TEXTE DE DÉPART:
[Réflexions] De la nouveauté, du poids des règles, du plaisir ludique

Je pratique le jeu de société, comme j’aime à le qualifier de « moderne », depuis 1998 environ. A cette époque-là, j’ai basculé dans cet univers en découvrant avec un plaisir immense Méditerranée de Dominique Ehrard. Les parties se sont enchaînées, l’approfondissement des techniques de jeu s’est décuplé et le plaisir ludique était là et bien là.
Ce fut la même chose, pas si longtemps après, avec Java de Wolfgang Kramer et Michael Kiesling, puis Euphrat & Tigris de Reiner Knizia . Puis Carcassonne. Puis Age of Steam. Puis, puis, puis…
Aujourd’hui, à la tête d’une ludothèque de 1000 jeux environ, je m’aperçois que :
1/ Mes incontournables n’ont pas évolué tant que ça et je prends toujours autant de plaisir dessus
2/ Les nouveautés sont de plus en plus nombreuses et on y revient de moins en moins souvent
3/ J’ai finalement moins de temps qu’auparavant pour pratiquer ma passion, même si ce n’est pas l’envie qui manque.

Du coup, après analyse de ces quelques dix dernières années de jeux, j’en viens à me rendre compte que j’ai de plus en plus de mal à me lancer dans une règle ambitieuse, remplie de petits points à ne pas oublier, surtout que, cerise sur le gâteau, je ne suis jamais sûr que ce temps initial consacré sera amorti par un nombre de parties suffisants pour voir la substantifique moelle de ces jeux.

DONNÉES DES TÂCHES:
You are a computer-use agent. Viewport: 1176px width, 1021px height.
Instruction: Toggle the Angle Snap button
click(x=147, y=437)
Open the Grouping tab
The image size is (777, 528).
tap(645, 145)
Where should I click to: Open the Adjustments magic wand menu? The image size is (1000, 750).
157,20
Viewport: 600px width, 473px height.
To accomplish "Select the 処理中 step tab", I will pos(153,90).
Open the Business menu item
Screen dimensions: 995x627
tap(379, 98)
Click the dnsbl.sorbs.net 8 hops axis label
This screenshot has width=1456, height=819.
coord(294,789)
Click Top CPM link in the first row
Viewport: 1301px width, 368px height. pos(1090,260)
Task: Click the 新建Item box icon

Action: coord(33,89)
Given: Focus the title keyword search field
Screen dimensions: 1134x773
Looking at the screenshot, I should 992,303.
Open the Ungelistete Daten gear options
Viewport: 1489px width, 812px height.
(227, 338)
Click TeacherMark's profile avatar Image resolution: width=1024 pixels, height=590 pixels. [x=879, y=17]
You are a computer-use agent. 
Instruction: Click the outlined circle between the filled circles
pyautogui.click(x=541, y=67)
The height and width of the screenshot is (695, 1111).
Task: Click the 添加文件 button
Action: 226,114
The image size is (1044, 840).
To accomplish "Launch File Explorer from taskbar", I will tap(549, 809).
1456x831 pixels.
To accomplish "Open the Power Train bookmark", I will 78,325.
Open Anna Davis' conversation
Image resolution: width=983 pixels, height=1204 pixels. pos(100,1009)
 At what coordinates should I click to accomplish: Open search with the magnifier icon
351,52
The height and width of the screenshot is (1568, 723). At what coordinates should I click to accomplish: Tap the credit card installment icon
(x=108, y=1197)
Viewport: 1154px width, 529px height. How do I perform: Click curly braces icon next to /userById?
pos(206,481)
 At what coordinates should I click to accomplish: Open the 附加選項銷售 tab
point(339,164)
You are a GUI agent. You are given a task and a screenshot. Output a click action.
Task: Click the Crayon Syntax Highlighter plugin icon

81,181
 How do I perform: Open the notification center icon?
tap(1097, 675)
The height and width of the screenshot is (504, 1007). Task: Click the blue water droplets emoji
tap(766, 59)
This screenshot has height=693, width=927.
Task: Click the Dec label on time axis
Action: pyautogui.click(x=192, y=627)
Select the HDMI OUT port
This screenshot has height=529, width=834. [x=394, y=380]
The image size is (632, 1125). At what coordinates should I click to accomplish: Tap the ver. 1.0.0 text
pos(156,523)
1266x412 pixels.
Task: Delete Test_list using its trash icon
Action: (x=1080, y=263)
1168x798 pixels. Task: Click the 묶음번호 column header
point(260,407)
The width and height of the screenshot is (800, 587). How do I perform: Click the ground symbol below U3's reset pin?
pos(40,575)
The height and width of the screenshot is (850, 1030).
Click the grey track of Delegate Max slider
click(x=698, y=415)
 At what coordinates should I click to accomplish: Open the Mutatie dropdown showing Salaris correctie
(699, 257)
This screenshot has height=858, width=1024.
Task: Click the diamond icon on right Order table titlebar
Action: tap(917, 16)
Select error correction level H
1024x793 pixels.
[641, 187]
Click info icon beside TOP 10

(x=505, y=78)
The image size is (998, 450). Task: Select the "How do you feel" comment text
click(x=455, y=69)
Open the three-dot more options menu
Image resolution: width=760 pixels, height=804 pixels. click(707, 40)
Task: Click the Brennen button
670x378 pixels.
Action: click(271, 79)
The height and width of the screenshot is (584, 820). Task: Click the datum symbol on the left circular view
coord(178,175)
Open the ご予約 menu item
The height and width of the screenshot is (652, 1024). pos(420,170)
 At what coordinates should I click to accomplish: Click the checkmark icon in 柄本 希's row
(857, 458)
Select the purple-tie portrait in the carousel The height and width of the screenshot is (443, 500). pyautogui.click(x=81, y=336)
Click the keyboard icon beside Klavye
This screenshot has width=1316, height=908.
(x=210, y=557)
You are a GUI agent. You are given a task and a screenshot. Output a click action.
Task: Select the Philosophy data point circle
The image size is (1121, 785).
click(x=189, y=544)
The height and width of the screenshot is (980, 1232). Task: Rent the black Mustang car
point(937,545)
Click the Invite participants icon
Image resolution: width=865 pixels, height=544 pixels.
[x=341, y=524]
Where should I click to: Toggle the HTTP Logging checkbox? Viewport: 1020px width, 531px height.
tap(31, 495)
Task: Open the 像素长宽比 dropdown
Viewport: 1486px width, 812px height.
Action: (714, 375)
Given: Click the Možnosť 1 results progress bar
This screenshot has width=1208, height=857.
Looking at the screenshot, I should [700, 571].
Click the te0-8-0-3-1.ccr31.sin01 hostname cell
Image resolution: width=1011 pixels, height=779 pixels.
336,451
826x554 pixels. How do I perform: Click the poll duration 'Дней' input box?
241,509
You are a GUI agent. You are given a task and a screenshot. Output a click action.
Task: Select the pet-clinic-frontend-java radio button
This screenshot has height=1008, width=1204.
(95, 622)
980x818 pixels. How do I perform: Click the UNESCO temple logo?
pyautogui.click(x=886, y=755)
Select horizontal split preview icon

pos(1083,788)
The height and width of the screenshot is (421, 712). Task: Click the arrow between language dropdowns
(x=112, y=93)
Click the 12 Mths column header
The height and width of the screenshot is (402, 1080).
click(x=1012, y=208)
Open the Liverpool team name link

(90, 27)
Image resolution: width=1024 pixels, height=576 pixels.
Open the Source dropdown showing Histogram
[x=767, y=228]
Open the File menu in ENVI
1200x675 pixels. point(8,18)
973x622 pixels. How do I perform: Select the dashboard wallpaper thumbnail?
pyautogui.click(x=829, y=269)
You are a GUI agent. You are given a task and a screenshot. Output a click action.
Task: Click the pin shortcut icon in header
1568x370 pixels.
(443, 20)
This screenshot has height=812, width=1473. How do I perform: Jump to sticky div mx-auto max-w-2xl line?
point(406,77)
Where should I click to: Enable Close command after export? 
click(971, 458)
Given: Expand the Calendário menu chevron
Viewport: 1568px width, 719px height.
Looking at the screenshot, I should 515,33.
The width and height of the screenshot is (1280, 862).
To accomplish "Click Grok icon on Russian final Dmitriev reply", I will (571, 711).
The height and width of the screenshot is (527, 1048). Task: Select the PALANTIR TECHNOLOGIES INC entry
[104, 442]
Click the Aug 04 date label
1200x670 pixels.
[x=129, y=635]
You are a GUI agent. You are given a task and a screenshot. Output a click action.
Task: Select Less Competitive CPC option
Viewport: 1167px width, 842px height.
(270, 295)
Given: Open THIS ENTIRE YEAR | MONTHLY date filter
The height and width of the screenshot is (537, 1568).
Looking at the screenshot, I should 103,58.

LISTE DES TÂCHES:
a) Réécris les enregistrements en commençant à la ligne qui contient « The height and width of the screenshot is (527, 1048). » et en terminant à la fin des enregistrements. Remplace « Viewport » par « Screen area » sans rien modifier d'autre.
b) Rédige la suite du texte sur la pratique du jeu de société moderne, à partir de sa dernière phrase.
Le texte et les enregistrements proviennent de sources distinctes.

RÉPONSES PAR TÂCHE:
a)
The height and width of the screenshot is (527, 1048). Task: Select the PALANTIR TECHNOLOGIES INC entry
[104, 442]
Click the Aug 04 date label
1200x670 pixels.
[x=129, y=635]
You are a GUI agent. You are given a task and a screenshot. Output a click action.
Task: Select Less Competitive CPC option
Screen area: 1167px width, 842px height.
(270, 295)
Given: Open THIS ENTIRE YEAR | MONTHLY date filter
The height and width of the screenshot is (537, 1568).
Looking at the screenshot, I should 103,58.

b)
Pour exemple, je commencerais avec le nouveau Wallace, le fameux Waterloo, prévu pour deux joueurs, une sorte de wargame très alléchant, surtout créé par le prince de Manchester. On ouvre la boîte, on admire le matériel, on a une irrésistible envie de se lancer dedans et on ouvre alors le livret de règles.Et là, c’est le drame ! Avec ces 16 pages de règles bien denses, sans compter l’aide de jeu extrêmement complète, Waterloo me fait peur. Oui, il me fait peur car je crains de ne pas pouvoir me motiver suffisamment pour me lancer corps et âme dans une règle qui nécessitera des heures pour être bien assimilée. Certes, l’auteur m’attire, le matériel me plaît, l’idée que
c’est l’adversaire qui sait combien vous jouerez d’actions mais pas vous est absolument géniale, mais…
Mais oui, cela fait peur. En effet, je le sais par avance : est-ce que le plaisir ludique que je ressentirai alors sera au niveau de l’investissement requis ? Est-ce que le plaisir ludique
sera supérieur à celui que je ressens sur un Euphrat & Tigris par exemple ? Est-ce que je ne vais pas être plus fatigué par la partie jouée que séduit ? Tant de questions qui me font
douter.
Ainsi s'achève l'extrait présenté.